Temor a lo diferente
“¿Buenas tardes, les puedo ayudar?” No, gracias, sólo vemos”, respondió Cecilia. La vendedora, sin embargo, no se sentó despreocupada a que admiraran sus productos, más bien sus ojos se fijaron de manera directa a las manos morenas que alzaban y acariciaban bolsas.
“¿Este es su precio? Híjole, está carísimo, pero la verdad ni nos gustan, ¿verdad?”, decía Cecilia a Petrona entre risas, al referirse a una bolsa. Salieron del lugar y caminaron por las aceras, viendo aparadores de marcas y diseñadores reconocidos a nivel mundial.
Fueron cuatro calles las que recorrieron hasta llegar a la tienda de un diseñador italiano. Los curiosos tomaban como un show su paso frente a boutiques y comercios de la zona. Había risas sin disimulo y curiosidad por saber qué hacían esas mujeres ahí.
Ningún vestido de los aparadores les gustó. “Son demasiado escotados y otros están muy cortos, nunca me los pondría”, decía Cecilia, quien con la moda italiana sí quedó convencida. Encontró un suéter color hueso con aplicaciones de flores que le encantó.
“Está muy bonito, ¿ese es su precio?”, preguntó. La vendedora, que no cesó en perseguirlas por toda la tienda, sólo asintió con la cabeza. La prenda que le gustó costaba 16 mil 500 pesos.
Causan nerviosismo
Ellas siguieron su camino una calle adelante. Ahí se ubica una joyería de alta calidad. Una mujer y un hombre uniformados estaban en la entrada. “¿Será que podemos pasar?”, preguntó Cecilia. El señor de seguridad volteó a ver a la chica que lo acompañaba. “¿Las dejamos entrar?” Ella alzó los hombros y le dijo “Déjalas pasar. ¿Qué pueden hacer?”
Dentro del pequeño establecimiento, Cecilia y Petrona se dirigieron a ver las pulseras. Una de las vendedoras salió de inmediato detrás del mostrador. “¿Le puedo ayudar en algo, señora? ¿Le puedo ayudar en algo, señora?”, decía cada vez en tonos más altos y un poco desesperada por la falta de respuesta.

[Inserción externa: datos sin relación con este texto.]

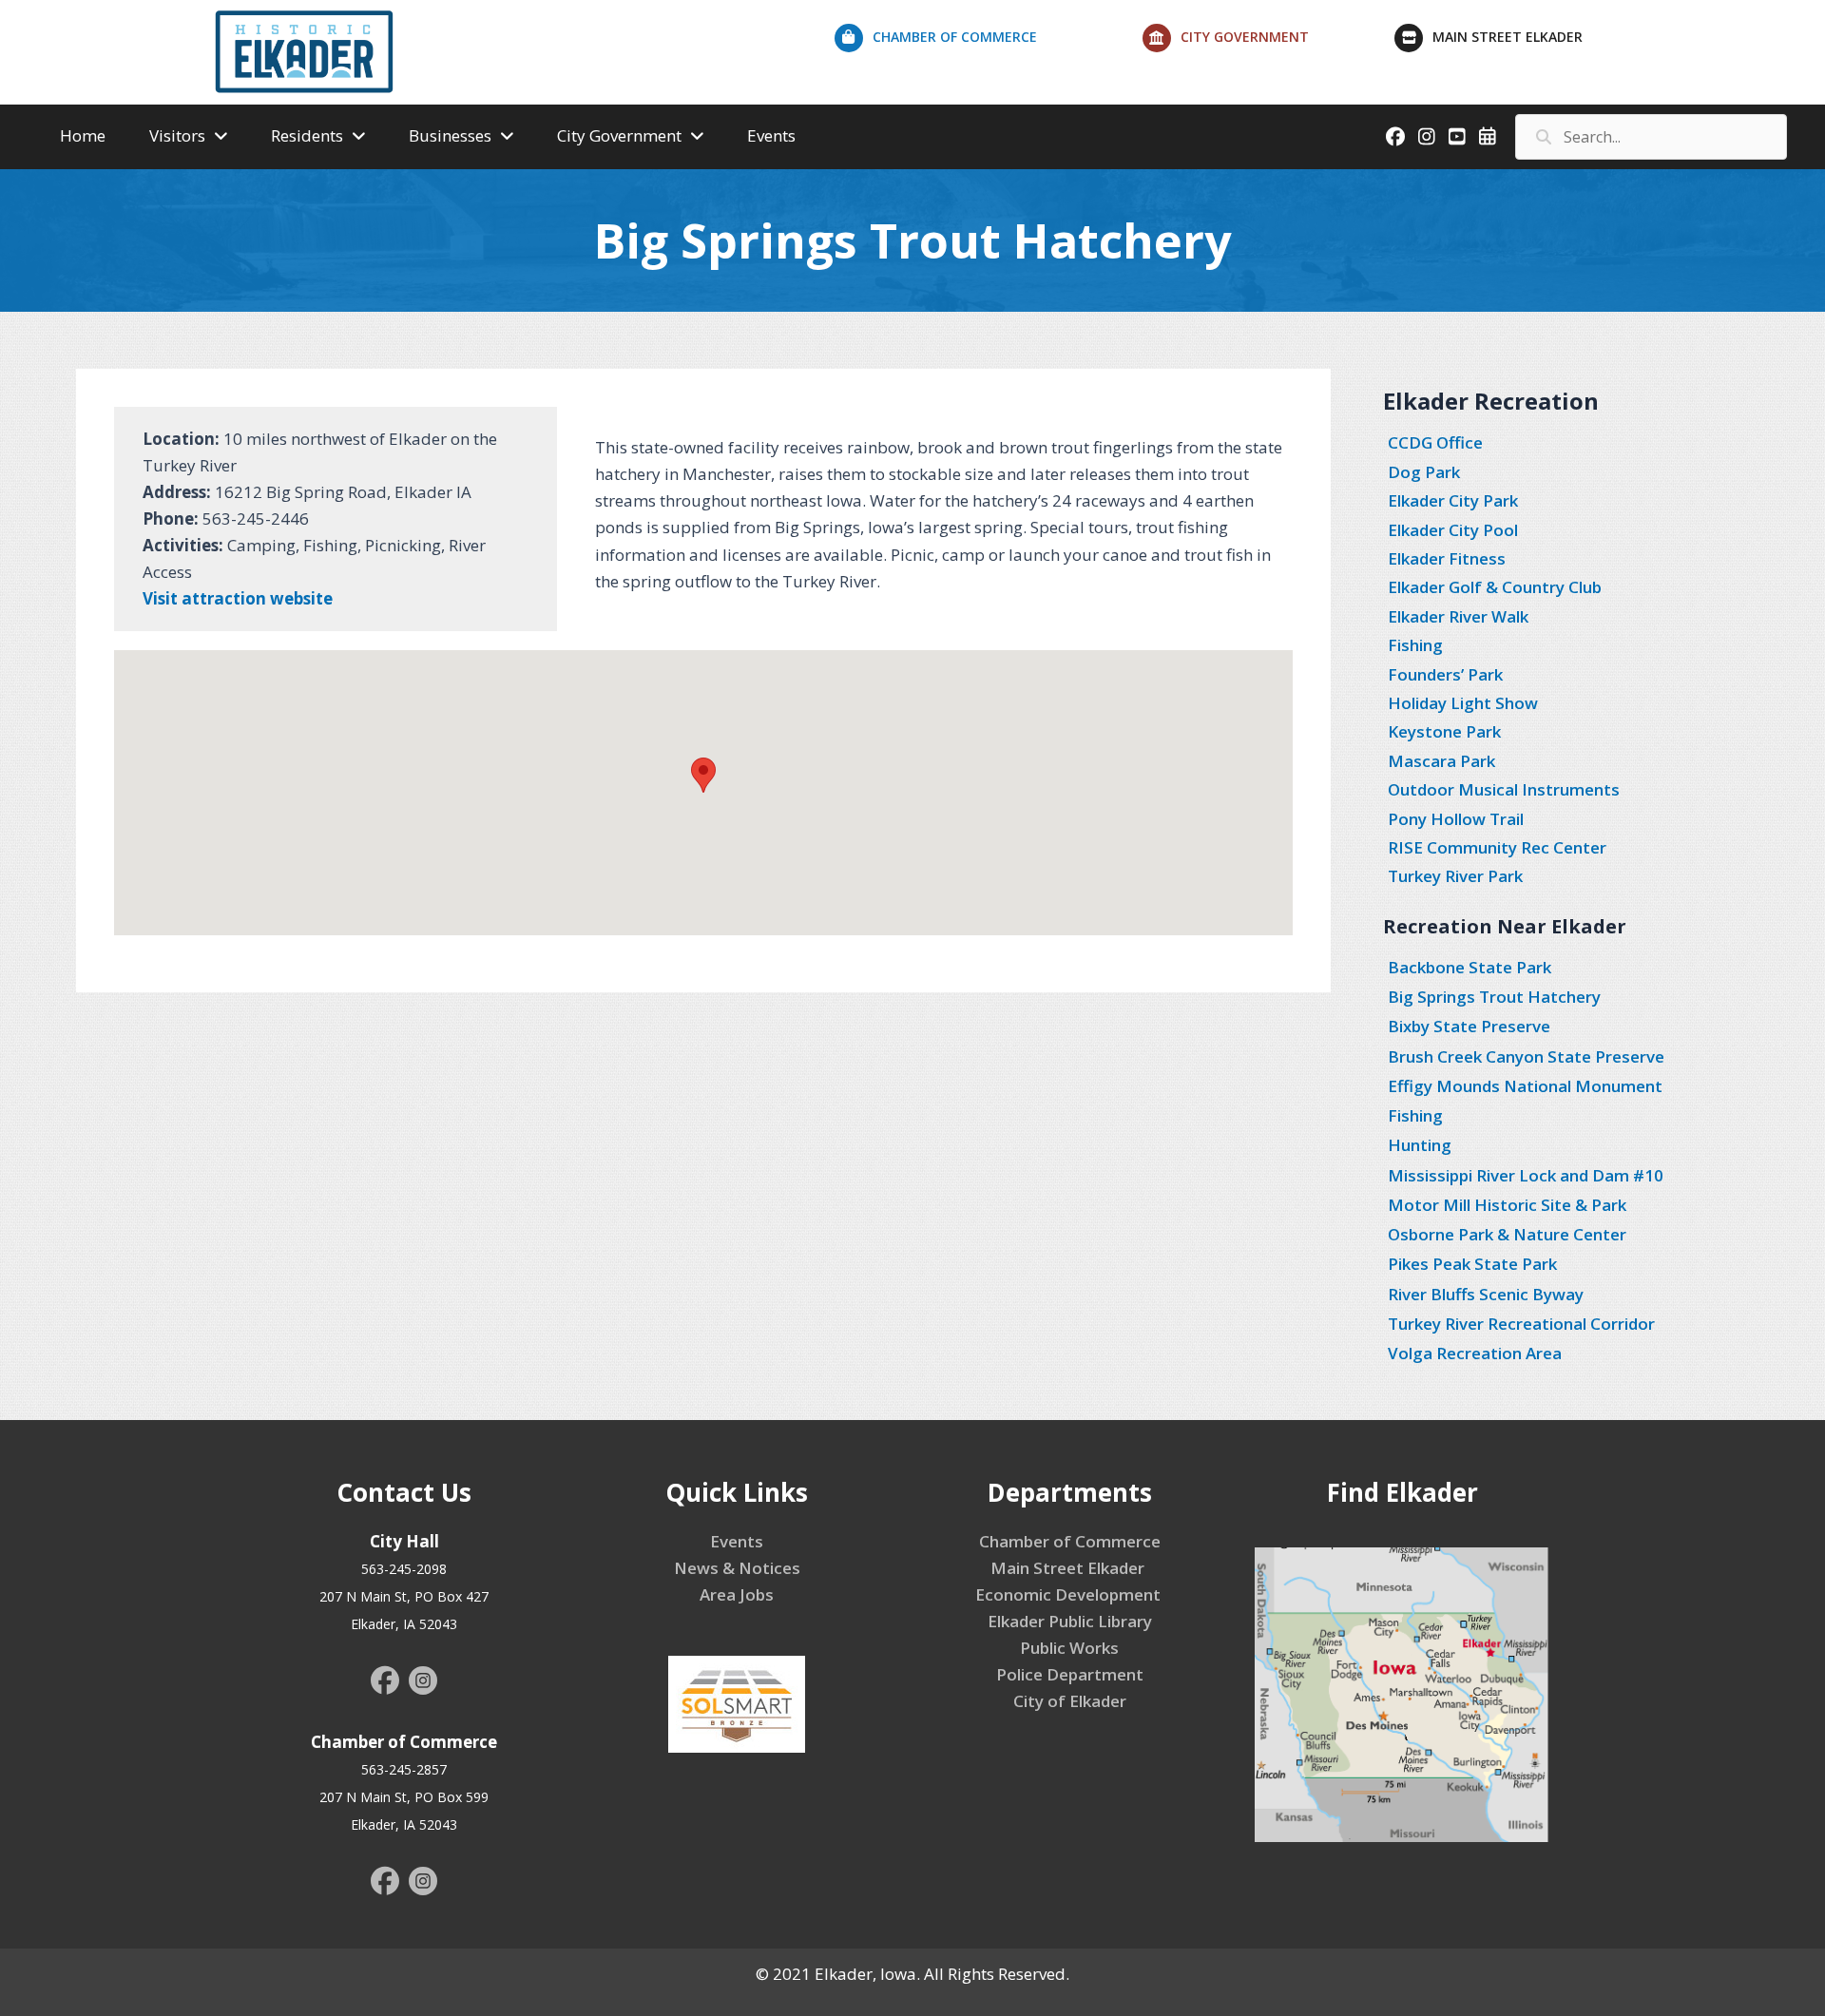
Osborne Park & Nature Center (1507, 1234)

Las indígenas no percibieron que les llamaban a ellas. “¿Esta pulsera cuánto cuesta?”, preguntó finalmente Cecilia. Aliviada, la mujer que segundos antes las asediaba, abrió el catálogo que tenía en la mano y le dijo su precio: “3 mil 200”. Sólo se escuchó el “¡Ahhh!” indiferente de quien solicitó la información.
Cecilia fue a otro mostrador donde había anillos, la siguió Petrona y también la mujer de negro.
En el lugar había tensión por la presencia de las indígenas; las cosas se habían salido de su equilibrio; no se comprendía su presencia. La vendedora intentó relajar el ambiente y les preguntó sobre su vestimenta que les atravesaba el vientre con una faja: “¿De dónde es tu amarrado?” “de Chiapas”, dijo Cecilia. “¿De qué parte?” “de Tenejapa…” “Está muy bonito… “¿Están buscando alguna cosa en especial?” “Cuánto cuesta este anillo?”, preguntó la indígena. “Más de 3 mil pesos… ¿Buscan algo más económico, verdad?”, ellas dijeron que sí.
“Las atenderán con todo placer”
Cecilia y Petrona se despidieron. Era el momento de ir a tomar un postre en un restaurante italiano.
Las mujeres se sentaron en las mesas que invaden la banqueta, luciendo su vestimenta tradicional, esa que, reconocen, habitualmente ya no utilizan las generaciones jóvenes de tzeltales y que incluso entre la misma comunidad llegan a ser motivo de burla.
Sólo Petrona tenía puesto el atuendo típico porque Cecilia no tenía a la mano su huipil. Llegó el mesero, les puso sus servilletas en las piernas pero luego nunca se dirigió a ellas, sino siempre a la reportera que las acompañaba.
—¿Saben sobre la Ley de Arizona que permite a los policías detener a las personas sólo por su apariencia física?
—Sí, esa en que los agarran y los regresan para México. Está bien difícil.
—¿A ustedes las han maltratado por ser indígenas?
—No, nunca —afirmaron las tzeltales.
Durante la estancia en ese restaurante hubo extrañeza entre los meseros e incluso burlas. Cuando el capitán llegó a decir “les dejo a mi compañero que les atenderá con todo placer”, a sólo unos cuantos metros algunos de sus compañeros se rieron.
Pero Cecilia y Petrona nunca se dieron cuenta -o prefirieron ignorar- los desplantes de gente con la que comparten no sólo el color de piel sino también la nacionalidad.